Public V put (K key, V value) {     //if "key is null", the key value pair is added to table[0].         if (key = = null)             return Putfornullkey (value);     If "key is not NULL", the hash value of the key is computed and then added to the linked list for that hash value.         int hash = hash (Key.hashcode ());     Search for the index of the specified hash value in the corresponding table         int i = indexfor (hash, table.length);     Loops through the entry array, replacing the old value with the new value if the key value pair already exists for that key. Then quit! For         (entry<k,v> e = table[i]; E! = null; e = e.next) {              Object K;              if (E.hash = = Hash && (k = e.key) = = Key | | key.equals (k)) {//If key is the same then overwrite and return old value                  V oldValue = e.value;                 E.value = value;                 E.recordaccess (this);                 return oldValue;              }         }     Number of modifications +1         modcount++;     Add Key-value to Table[i] at     addentry (hash, key, value, I);     return null;}

The above program uses an important internal interface: Map.entry, each map.entry is actually a key-value pair. As can be seen from the above program: when the system decides to store the Key-value pair in the HASHMAP, it does not take into account the value in Entry, but only calculates and determines the storage location of each Entry based on key. This also illustrates the previous conclusion: we can completely consider the value of the MAP set as a subsidiary of the key, and when the system determines where the key is stored, value is stored there.
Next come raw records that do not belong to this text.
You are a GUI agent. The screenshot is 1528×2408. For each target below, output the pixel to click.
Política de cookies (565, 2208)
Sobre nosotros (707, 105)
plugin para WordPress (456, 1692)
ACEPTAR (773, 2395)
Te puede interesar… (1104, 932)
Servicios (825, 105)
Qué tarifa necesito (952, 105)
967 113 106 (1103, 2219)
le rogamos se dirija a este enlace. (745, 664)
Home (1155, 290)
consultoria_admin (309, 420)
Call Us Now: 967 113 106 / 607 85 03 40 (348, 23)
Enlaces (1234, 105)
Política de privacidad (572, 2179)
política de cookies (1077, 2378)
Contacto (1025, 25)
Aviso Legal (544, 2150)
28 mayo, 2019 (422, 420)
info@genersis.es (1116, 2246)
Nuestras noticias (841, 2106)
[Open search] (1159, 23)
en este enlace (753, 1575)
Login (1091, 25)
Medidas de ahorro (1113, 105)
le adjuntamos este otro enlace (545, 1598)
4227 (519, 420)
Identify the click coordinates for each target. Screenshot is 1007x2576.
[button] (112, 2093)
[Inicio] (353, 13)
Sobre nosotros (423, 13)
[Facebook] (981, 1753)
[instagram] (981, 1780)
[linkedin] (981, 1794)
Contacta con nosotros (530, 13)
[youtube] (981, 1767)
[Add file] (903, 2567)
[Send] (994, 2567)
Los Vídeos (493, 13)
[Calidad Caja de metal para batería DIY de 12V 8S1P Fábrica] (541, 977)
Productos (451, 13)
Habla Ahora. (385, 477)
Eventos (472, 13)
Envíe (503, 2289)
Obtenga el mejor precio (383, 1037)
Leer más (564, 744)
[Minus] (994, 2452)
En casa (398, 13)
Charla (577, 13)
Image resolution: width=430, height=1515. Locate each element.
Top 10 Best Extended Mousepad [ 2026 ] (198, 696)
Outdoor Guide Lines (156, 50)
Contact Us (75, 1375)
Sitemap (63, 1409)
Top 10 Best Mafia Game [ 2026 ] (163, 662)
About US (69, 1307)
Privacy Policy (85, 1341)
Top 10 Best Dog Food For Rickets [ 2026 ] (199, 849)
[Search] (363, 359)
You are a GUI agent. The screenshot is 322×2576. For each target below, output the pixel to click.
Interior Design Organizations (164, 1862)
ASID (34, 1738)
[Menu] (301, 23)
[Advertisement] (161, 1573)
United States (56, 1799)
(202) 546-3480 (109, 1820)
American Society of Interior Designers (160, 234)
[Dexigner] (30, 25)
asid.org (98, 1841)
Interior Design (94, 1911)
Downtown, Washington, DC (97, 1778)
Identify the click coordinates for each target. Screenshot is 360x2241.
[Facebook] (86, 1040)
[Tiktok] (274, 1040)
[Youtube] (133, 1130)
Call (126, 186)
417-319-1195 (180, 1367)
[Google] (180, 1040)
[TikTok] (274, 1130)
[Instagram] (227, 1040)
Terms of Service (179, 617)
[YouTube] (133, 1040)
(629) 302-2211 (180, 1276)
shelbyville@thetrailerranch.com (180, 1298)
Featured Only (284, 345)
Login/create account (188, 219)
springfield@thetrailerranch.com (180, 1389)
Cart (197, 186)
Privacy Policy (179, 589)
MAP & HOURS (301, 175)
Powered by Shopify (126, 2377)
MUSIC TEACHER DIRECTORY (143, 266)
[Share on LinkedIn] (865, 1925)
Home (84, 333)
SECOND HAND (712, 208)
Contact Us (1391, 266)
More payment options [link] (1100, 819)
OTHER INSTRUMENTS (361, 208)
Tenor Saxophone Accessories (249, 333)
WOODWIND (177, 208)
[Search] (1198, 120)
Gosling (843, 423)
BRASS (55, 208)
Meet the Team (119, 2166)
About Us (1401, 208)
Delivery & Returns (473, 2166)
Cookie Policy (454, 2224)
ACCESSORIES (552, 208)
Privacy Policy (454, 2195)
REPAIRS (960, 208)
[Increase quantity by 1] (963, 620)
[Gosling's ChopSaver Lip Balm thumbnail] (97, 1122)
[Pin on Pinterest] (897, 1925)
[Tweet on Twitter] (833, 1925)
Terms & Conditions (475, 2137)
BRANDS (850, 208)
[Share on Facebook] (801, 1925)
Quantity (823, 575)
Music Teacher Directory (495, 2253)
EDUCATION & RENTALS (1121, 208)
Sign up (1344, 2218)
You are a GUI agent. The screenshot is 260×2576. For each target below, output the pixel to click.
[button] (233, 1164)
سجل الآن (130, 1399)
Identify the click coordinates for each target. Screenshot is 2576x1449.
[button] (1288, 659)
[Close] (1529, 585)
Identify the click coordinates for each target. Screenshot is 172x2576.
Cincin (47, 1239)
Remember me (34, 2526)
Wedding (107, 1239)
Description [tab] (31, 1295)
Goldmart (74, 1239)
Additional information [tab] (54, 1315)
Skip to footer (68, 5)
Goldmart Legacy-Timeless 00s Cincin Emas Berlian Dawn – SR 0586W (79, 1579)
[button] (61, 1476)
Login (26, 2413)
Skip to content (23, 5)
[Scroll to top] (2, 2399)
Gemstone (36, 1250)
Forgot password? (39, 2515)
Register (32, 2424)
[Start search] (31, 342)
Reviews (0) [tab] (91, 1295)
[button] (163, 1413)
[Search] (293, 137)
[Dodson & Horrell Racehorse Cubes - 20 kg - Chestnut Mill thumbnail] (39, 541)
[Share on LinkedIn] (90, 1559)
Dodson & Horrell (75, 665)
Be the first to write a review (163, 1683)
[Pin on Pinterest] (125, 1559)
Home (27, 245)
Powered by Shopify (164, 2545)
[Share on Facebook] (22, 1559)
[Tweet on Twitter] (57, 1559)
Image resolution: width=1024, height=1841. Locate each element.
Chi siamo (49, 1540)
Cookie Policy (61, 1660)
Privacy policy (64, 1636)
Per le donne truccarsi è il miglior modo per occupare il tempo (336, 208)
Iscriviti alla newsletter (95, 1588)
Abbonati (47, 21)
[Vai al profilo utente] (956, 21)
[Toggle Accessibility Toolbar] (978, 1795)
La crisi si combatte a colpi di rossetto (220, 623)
We slowly analyze this function, and the 2nd and 3 lines are dealing with the case where the key value is null, let's take a look at the Putfornullkey (value) method:

1 private V Putfornullkey (v value) {2 for         (entry<k,v> e = table[0]; E! = null; e = e.next) {3             if (E.key = = NULL) {   //If an object with key null exists, overwrite 4                 V oldValue = e.value; 5                 e.value = value; 6                 e.recordaccess (this); 7
   
    return OldValue; 8            } 9        }10         modcount++;11         addentry (0, NULL, value, 0);//If the key is null, the hash value is 012         return null;13     }
   

Note: If key is null, the hash value is 0 and the object is stored in the array where the index is 0. IE Table[0]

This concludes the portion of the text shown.